The data sought form the site includes:
- Service Type (Electricity or Gas)*
- Zip Code*
- Utility Name*
- Supplier Name
- Rate Type (Fixed or Variable)
- Rate (Numeric Only)
- Green Offer (Yes/No)
- Minimum Term (Months Only)
- Cancellation Fee (Numeric Only)
- Cancellation Fee Text (used only when qualifying text is present)
- Comments (Text)
- Date/Time Stamp of Scrub
Lastly, I would also like to have an image of the page scrubbed saved in an image file.
I will provide the Microsoft SQL Server database IP address and login credentials, a directory to save the page images, and the zip codes to be used for each scrub (you can use 10003 as a test zip code).

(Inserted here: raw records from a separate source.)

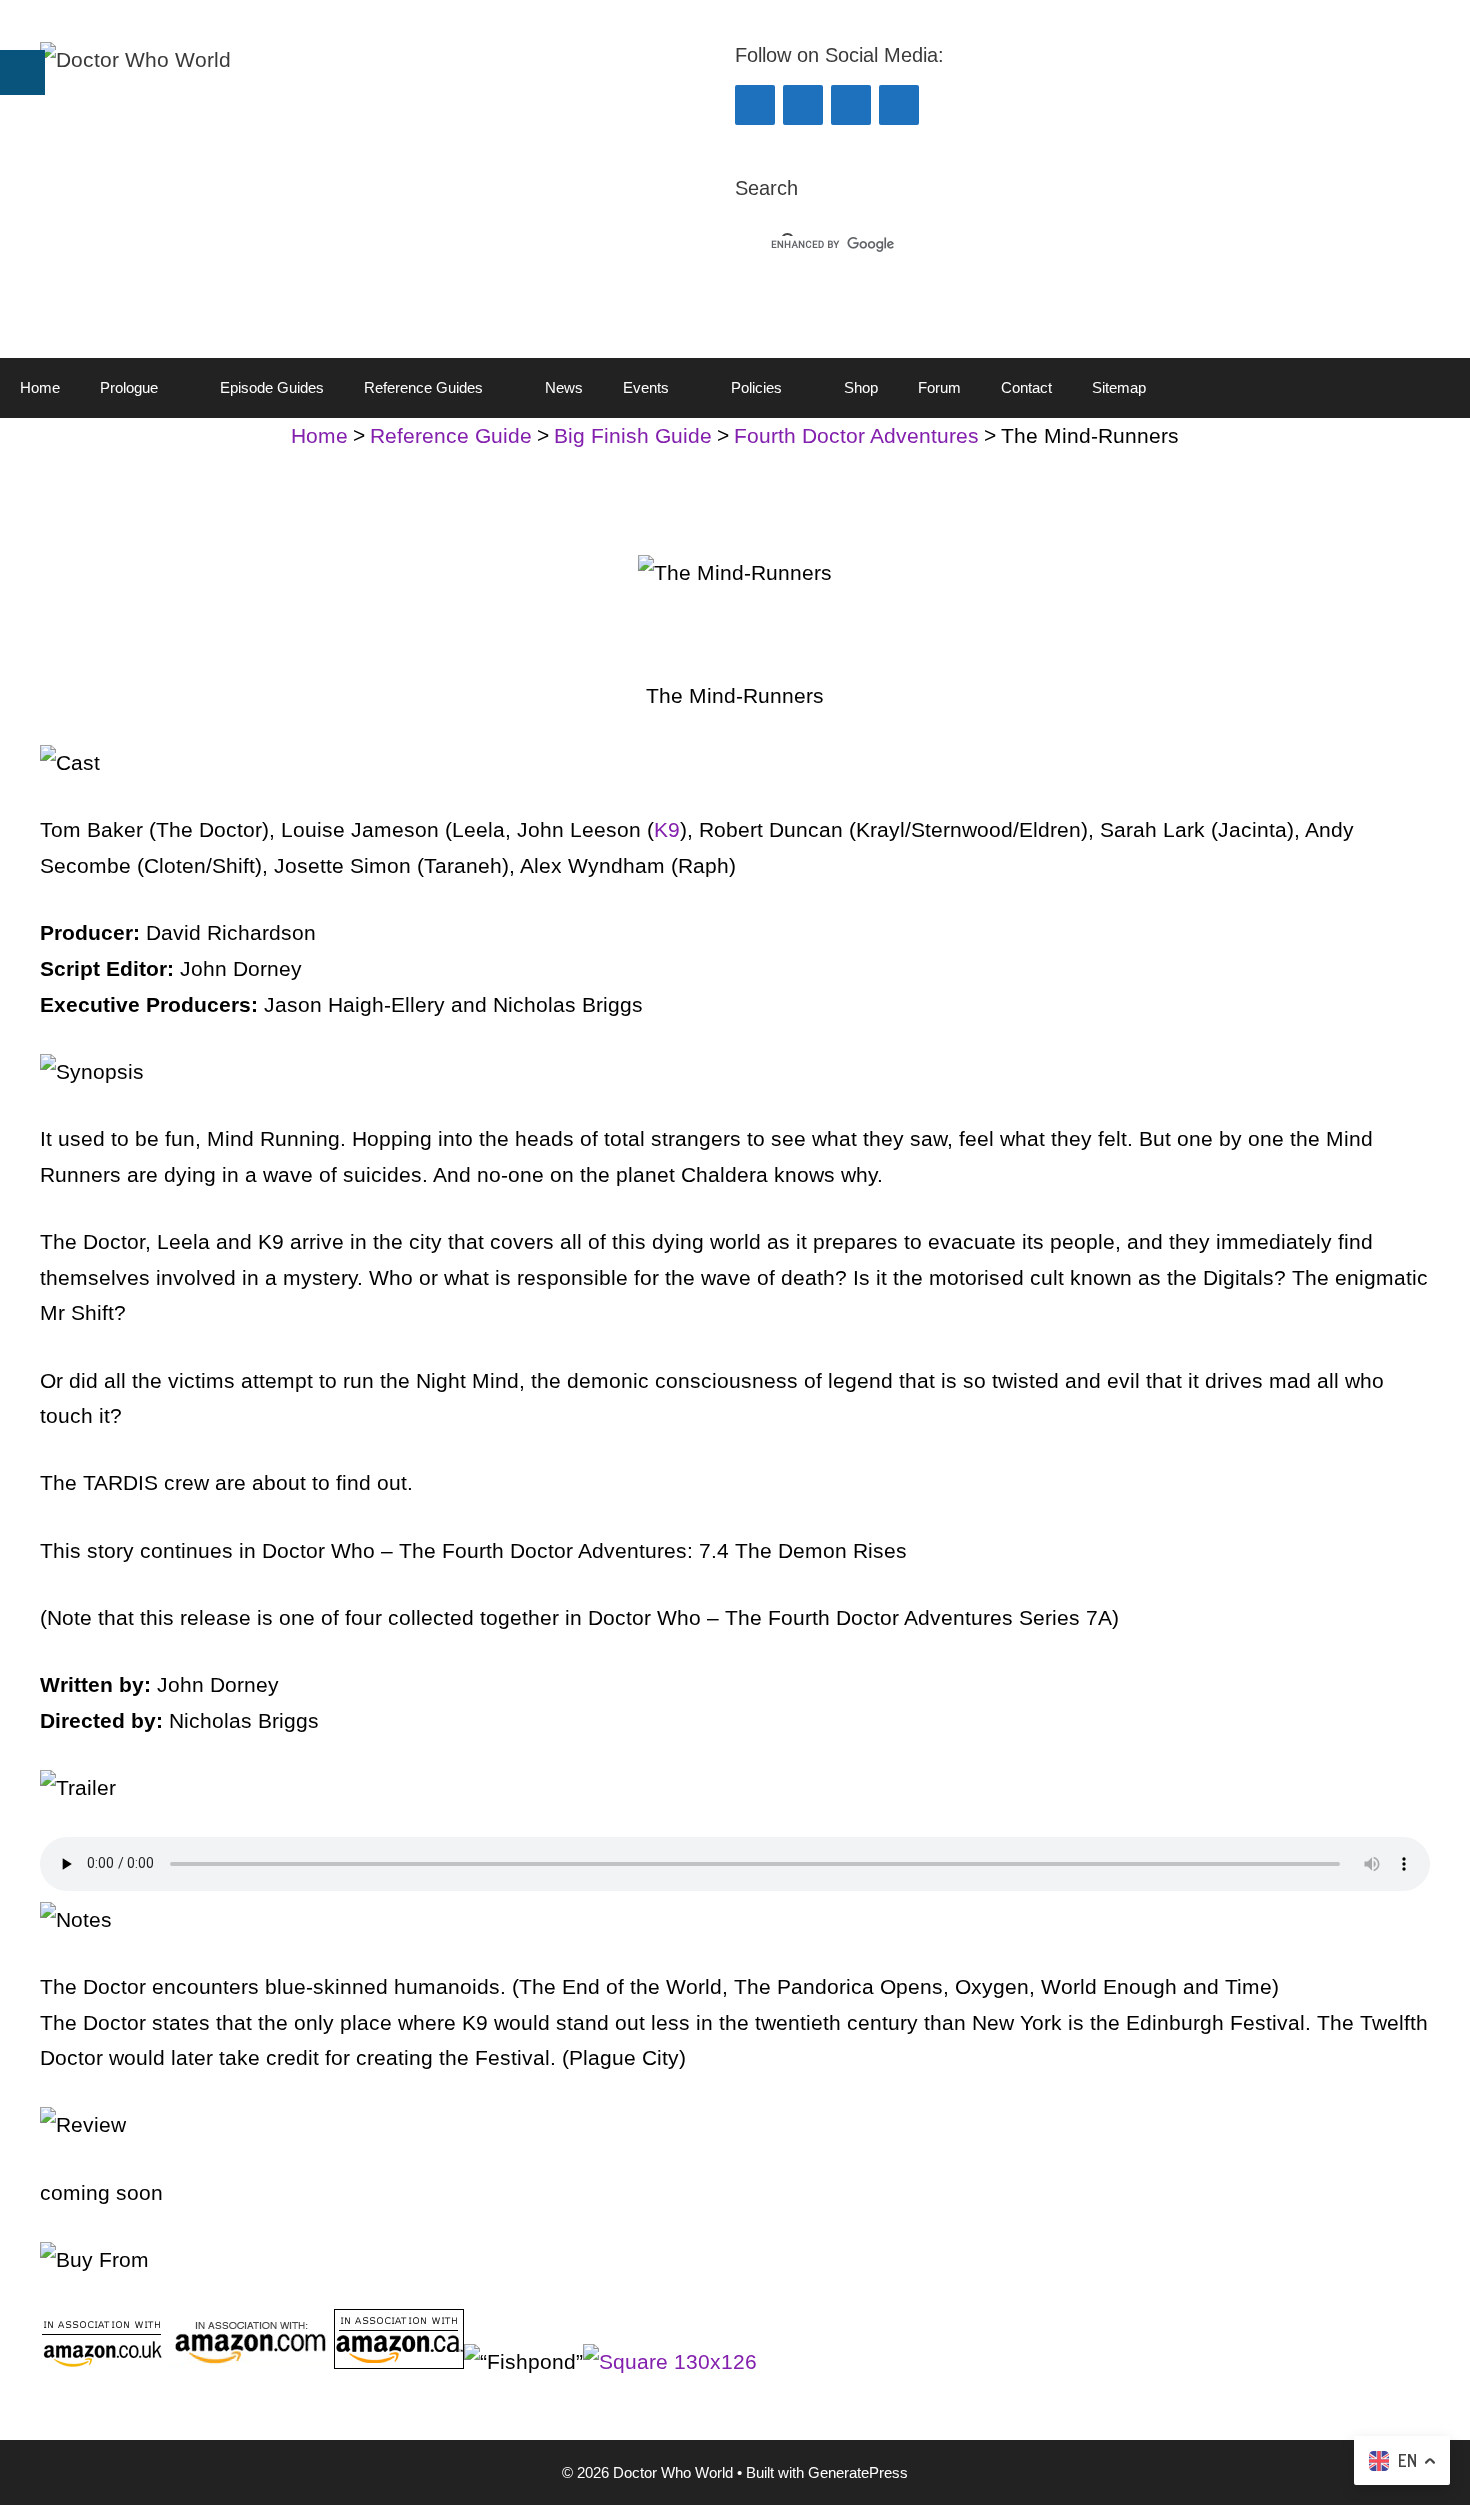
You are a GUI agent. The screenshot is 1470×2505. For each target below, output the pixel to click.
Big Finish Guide (633, 435)
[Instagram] (851, 105)
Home (40, 387)
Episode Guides (272, 387)
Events (646, 387)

I need a way to adjust the scrub increment (e.g. days / every 6 hours) and the zip codes in the future if necessary. This adjusting mechanism doesn’t need to be sophisticated it only needs to be able to be done quickly and efficiently. To be specific, I am reasonably tech savvy and could go into the code and adjust it if it’s only located in one or two places though a database driven interval and zip code table might work best.
To help ensure we remain aligned throughout the development process, I propose the following gates, but I am open to your input:
Milestone 1: Developer Review Target Site & Verify Feasibility of Scrubs (each service type, each zip code, at specified intervals)
Milestone 2: Agree on Target Database Structure
Milestone 3: Test Single Scrub (1 zip code) with input sent to target Microsoft SQL Server database & page image sent to specified directory
Milestone 4: Full Scrub Code Finalized
The budget is moderately flexible. I am willing to pay a reasonable price to get it done right, in a timely manner, and by a reliable coder with whom I could do business with in the future but without overpaying. I am estimating this project to be in the "Small" category ($200-$1000 USD) but please indicate if you feel reasonable compensation should be higher or lower. I will consider all reasonable bids.
hi, i am expert in web scraping and code making, let me do this project and i assure you that code will be 100% perfect, accurate and according to your requirement, thanks
Hi, I've built a number of similar web scraping applications before, built either as Windows scheduled tasks or fully-autonomous Window services, so they can run in the background on a regular schedule without any user input. I've checked the target website and the example zip code you've provided, and confirmed its suitability for web scraping. All my code is fully commented and compliant with Microsofts Stylecop design and development guidelines.